*Stated goal 1*
In the forum thread about joins, what does the reply say a full outer join finds?

*Source*
+--

Tek-Tips is the largest IT community on the Internet today!

Members share and learn making Tek-Tips Forums the best source of peer-reviewed technical information on the Internet!

  • Congratulations gkittelson on being selected by the Tek-Tips community for having the most helpful posts in the forums last week. Way to Go!

What's the difference between various joins?

Status
Not open for further replies.

may1hem

Programmer
Jul 28, 2002
262
GB
Would someone please enlighten me as to the difference between these types of joins:

- Inner and Equi-join
- Full outer and Non-equi-join

One book I read implies that Inner is the same type of join as Equi-join, whereas an article I read online implies that they are different. Are they exactly the same or do they produce the same results using different syntax or are they completely different.

I'm confused... Please help!

Thanks,

May
 
i'd be interested to see the online article you mentioned that an inner join and equi-join are different

technically, i guess equi-join is a special case of inner

inner join finds a match, and equi-join uses equality for the join condition

an inner join which uses inequaltiy is called a theta join (i have no idea why, i'm not a theoretician) --

[tt]select a.one, b.two
from a inner join b
on a.id > b.id[/tt]

full outer finds unmatched in both tables, whereas left outer and right outer find unmatched in only one

rudy

 
Thanks Rudy.

+--

Source data
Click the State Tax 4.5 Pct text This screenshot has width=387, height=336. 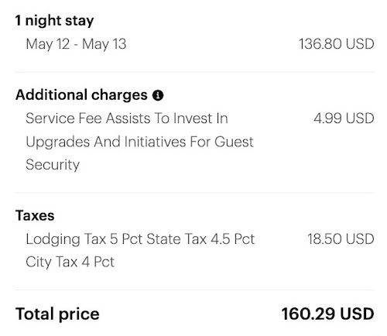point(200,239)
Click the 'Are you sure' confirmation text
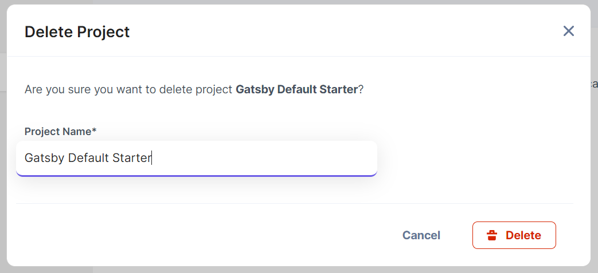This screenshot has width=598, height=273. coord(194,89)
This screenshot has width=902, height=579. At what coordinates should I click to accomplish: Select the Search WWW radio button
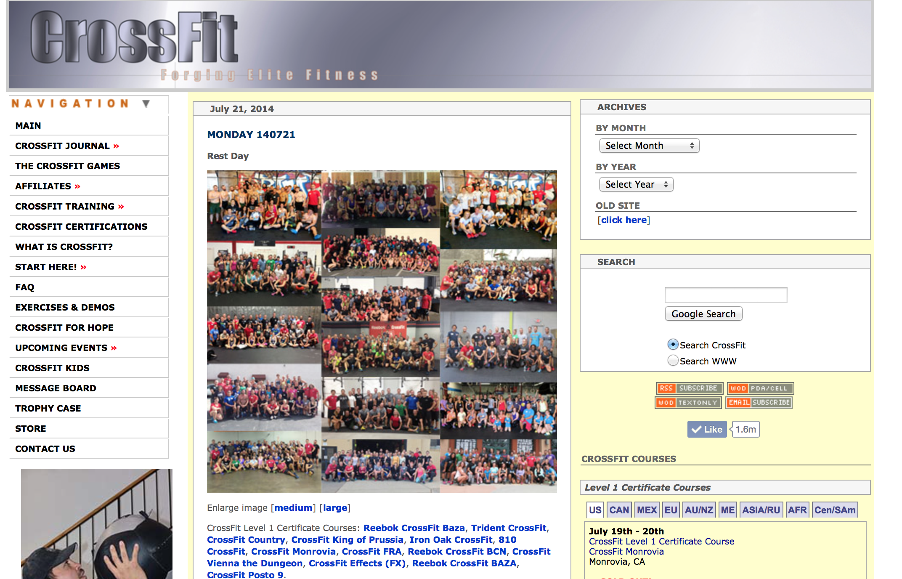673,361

+--

*Stated goal 2*
Duplicate the part of the records that opens with the line containing "This screenshot has width=902, height=579." and continues through the end of the records, including both ends, and leave the pictures out of your answer.

*Correct answer 1*
It finds unmatched in both tables.

*Correct answer 2*
This screenshot has width=902, height=579. At what coordinates should I click to accomplish: Select the Search WWW radio button
673,361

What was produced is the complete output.